= Beginning of Section =
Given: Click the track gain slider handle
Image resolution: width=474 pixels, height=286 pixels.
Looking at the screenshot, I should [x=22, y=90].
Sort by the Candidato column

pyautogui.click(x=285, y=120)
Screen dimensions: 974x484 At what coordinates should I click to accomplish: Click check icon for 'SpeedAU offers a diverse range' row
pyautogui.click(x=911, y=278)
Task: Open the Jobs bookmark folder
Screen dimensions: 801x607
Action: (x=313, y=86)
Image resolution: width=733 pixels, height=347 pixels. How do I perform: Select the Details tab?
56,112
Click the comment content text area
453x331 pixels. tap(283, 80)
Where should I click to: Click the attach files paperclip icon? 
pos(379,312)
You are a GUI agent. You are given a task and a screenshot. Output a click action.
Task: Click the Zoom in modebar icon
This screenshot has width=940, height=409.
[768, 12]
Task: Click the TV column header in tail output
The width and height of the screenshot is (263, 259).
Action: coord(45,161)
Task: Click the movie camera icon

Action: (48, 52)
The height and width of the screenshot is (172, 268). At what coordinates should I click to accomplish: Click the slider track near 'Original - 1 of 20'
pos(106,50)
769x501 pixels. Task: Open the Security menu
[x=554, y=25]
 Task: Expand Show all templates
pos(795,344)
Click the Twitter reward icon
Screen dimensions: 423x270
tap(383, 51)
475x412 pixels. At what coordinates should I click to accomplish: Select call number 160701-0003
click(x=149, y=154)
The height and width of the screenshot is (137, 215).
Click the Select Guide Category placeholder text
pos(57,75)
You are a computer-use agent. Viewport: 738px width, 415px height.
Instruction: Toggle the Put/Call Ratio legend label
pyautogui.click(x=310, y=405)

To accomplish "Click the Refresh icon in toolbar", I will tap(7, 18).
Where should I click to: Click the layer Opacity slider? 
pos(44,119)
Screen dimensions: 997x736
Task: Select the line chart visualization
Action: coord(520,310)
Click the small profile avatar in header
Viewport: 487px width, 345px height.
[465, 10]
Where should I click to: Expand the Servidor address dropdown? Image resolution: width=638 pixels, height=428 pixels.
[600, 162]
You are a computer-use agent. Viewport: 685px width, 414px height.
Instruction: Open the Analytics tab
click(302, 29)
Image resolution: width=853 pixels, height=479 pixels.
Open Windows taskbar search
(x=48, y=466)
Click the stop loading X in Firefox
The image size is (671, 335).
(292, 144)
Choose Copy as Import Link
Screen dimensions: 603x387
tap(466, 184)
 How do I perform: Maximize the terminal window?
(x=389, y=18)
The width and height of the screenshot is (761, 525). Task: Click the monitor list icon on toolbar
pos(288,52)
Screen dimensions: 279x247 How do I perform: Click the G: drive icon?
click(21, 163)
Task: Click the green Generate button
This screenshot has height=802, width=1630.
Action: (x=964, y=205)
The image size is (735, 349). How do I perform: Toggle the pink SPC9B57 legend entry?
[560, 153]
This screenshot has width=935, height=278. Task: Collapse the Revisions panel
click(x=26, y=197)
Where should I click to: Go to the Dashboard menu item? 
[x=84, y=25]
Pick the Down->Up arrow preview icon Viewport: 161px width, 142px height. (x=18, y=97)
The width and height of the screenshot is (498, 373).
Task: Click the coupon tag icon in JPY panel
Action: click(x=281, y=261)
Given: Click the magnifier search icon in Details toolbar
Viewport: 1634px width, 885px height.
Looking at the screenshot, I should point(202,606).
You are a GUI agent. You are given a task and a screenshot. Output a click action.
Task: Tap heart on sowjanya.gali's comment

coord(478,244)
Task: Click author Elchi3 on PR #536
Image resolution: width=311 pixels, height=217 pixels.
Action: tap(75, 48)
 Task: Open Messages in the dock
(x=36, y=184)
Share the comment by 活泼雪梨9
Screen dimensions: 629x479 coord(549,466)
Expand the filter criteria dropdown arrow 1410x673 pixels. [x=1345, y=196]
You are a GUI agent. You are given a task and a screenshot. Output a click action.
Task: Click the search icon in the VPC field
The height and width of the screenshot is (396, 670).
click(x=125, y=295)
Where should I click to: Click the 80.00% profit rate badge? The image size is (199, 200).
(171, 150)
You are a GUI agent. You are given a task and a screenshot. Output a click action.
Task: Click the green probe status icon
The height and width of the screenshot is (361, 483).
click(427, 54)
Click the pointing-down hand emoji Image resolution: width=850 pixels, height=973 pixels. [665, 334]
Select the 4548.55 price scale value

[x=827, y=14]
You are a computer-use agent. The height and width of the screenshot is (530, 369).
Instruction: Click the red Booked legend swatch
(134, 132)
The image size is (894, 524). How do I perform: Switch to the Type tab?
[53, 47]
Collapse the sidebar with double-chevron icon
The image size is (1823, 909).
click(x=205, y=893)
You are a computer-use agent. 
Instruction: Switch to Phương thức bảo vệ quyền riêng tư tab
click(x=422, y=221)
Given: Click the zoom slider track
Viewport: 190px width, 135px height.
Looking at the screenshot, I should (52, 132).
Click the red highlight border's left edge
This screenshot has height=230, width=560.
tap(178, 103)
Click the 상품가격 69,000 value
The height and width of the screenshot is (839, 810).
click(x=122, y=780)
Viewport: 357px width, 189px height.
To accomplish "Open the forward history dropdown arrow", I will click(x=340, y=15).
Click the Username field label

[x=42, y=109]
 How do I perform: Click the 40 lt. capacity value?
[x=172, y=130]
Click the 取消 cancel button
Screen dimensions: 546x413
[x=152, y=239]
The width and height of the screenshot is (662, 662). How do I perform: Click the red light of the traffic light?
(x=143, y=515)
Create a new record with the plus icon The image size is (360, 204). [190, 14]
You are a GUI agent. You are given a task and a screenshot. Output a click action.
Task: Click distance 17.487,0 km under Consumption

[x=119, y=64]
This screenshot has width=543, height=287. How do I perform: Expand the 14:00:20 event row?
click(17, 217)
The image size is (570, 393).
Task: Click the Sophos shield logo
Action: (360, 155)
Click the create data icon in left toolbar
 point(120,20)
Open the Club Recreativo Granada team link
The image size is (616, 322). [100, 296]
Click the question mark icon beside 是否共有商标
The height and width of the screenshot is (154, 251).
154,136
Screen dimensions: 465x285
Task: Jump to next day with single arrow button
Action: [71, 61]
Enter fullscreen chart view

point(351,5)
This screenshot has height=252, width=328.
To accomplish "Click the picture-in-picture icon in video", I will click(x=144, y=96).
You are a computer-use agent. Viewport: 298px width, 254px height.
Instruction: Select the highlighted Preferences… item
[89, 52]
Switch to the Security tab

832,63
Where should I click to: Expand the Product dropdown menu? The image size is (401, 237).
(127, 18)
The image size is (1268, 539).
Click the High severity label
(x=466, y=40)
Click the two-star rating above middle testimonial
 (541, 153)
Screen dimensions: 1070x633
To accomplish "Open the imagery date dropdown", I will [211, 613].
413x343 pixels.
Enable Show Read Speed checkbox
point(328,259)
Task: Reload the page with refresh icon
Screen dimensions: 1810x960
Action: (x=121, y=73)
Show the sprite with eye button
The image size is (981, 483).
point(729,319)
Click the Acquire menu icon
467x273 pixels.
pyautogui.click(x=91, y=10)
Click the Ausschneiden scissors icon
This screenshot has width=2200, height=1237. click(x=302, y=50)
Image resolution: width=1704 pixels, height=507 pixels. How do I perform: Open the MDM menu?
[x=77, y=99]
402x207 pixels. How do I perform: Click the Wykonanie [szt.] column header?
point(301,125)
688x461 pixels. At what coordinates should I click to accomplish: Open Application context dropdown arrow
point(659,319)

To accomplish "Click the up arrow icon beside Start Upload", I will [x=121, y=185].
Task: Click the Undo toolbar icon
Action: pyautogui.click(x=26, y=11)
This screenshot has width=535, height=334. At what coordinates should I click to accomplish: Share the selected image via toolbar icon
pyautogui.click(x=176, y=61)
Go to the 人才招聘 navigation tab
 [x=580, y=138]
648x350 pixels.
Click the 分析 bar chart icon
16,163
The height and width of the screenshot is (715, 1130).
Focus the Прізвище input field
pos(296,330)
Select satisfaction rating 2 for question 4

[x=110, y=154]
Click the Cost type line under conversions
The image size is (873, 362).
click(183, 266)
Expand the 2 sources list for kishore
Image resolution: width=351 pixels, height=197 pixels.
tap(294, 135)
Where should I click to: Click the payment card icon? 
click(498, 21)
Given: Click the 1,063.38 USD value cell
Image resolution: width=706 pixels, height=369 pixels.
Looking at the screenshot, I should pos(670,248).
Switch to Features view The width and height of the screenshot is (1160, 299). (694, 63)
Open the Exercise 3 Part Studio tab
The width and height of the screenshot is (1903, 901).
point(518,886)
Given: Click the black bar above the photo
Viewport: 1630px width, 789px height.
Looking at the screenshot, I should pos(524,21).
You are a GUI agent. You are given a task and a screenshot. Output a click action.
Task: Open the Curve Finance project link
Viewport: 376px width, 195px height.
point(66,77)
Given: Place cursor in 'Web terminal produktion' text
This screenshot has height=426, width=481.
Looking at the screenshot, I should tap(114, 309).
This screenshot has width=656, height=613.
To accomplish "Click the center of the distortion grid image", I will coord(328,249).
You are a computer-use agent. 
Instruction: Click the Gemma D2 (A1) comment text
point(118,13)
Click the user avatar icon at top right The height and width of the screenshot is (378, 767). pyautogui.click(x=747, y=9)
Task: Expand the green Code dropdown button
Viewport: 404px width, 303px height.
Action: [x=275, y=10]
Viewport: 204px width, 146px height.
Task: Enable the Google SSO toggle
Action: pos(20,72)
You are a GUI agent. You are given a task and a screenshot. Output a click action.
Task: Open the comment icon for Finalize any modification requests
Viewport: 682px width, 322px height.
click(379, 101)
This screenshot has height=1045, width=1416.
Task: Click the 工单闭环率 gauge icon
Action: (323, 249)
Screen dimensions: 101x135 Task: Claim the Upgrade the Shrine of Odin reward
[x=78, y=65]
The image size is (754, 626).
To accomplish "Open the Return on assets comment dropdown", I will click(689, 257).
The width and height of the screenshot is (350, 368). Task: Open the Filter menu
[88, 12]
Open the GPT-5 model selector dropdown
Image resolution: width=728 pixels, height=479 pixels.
= End of Section =
=== Aim of the exercise ===
Each line carrying the string "computer" should be copied out from the entries.

=== Answer box ===
You are a computer-use agent. Viewport: 738px width, 415px height.
You are a computer-use agent. Viewport: 685px width, 414px height.
You are a computer-use agent. The height and width of the screenshot is (530, 369).
You are a computer-use agent. 
You are a computer-use agent. Viewport: 298px width, 254px height.
You are a computer-use agent. 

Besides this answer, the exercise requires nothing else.